Related reading:  Abraham and Moses; Abraham's Two Concubines; The Cousin Bride's Naming Prerogative; Moses' Horite Family; Another Way to Read Scripture; Righteous Rulers and the Resurrection; The Genesis Record of Horite Rule


Anonymous said...

Why is the marriage custom broken with Isaac? Isaac marries his cousin (instead of his half-sister)as his first wife. No second wife is mentioned at all for Isaac, is there? Quoting from your linked post Abraham's Two Concubines:

This means that Abraham had 9 sons: Ishmael, Eliezer, Isaac, Joktan, Zimram, Medan, Midian, Ishbak and Shuah. There were also daughters.
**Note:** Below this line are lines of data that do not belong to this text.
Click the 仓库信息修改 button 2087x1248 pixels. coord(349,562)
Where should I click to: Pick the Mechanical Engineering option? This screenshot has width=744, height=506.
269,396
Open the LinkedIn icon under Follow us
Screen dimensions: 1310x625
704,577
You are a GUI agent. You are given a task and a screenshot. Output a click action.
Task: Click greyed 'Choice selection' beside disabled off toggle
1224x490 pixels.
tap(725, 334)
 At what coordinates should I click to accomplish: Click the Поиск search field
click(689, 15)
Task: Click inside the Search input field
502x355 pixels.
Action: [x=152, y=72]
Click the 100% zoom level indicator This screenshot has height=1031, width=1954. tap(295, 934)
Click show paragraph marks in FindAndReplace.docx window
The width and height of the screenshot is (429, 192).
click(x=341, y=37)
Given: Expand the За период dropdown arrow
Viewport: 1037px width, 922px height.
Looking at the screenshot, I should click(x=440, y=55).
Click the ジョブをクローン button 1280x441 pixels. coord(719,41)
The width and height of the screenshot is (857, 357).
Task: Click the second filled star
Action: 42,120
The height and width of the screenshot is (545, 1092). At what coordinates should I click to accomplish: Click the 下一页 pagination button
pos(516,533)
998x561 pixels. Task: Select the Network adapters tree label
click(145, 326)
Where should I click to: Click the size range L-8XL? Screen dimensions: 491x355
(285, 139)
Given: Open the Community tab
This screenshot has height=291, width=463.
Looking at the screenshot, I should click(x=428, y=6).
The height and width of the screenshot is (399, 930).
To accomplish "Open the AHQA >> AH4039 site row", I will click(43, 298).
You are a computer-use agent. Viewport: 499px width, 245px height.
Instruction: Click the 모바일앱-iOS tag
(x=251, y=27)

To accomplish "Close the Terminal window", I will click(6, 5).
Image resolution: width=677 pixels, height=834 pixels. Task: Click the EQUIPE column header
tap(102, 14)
Clearly, God fulfilled His sovereign will concerning Abraham that he should be the "Father of a multitude"

Why would Isaac not have married one of these half-sisters as his first wife, and his patrilineal cousin as his second wife?

Any thoughts on this? Thank you,


Alice C. Linsley said...

That's an excellent question, Lydia. There is evidence in Genesis that Rebecca was Isaac's second wife. The evidence rests on 3 important observations.

First, we notice that Abraham's servant brings Rebecca is to Beersheba (in the Negev) to marry Isaac. (Gen. 24:61-67). Beersheba is where Keturah lived and where Isaac probably had his first wife, a daughter of his half-brother Yisbak.

Second, the marriage to a patrilineal cousin-niece of Nahor's line was contracted with urgency before Abraham's death so that Isaac would have the 2 wives necessary to assume rule over Abraham's territory which extended from the region of Beersheba (south) to Hebron (north), where Sarah lived.

Third, Isaac was chosen to rule over Abraham's territory and the proper marriage arrangements were especially important in the case of the son who rules. Proper marriage for these people meant following the tradition of the ruler-priests, a tradition that even Moses observed.

Here is a diagram that might interest you:

Georgia said...


This morning, in a Bible search, I happened upon the sisters, Oholah (Syria) and Oholibah (Jerusalem) in Ezekiel 23.

Do you see a genealogical and/or a spiritual, symbolic/metaphorical connection to the Oholibamah in Genesis?

Alice C. Linsley said...

Ezekiel is using the word "ohol" - which here means shrine tent or place of worship - to say that the worship in Jerusalem had become more corrupt than that of Damascus(Syria).

This is not genealogical in nature, but rather metaphorical.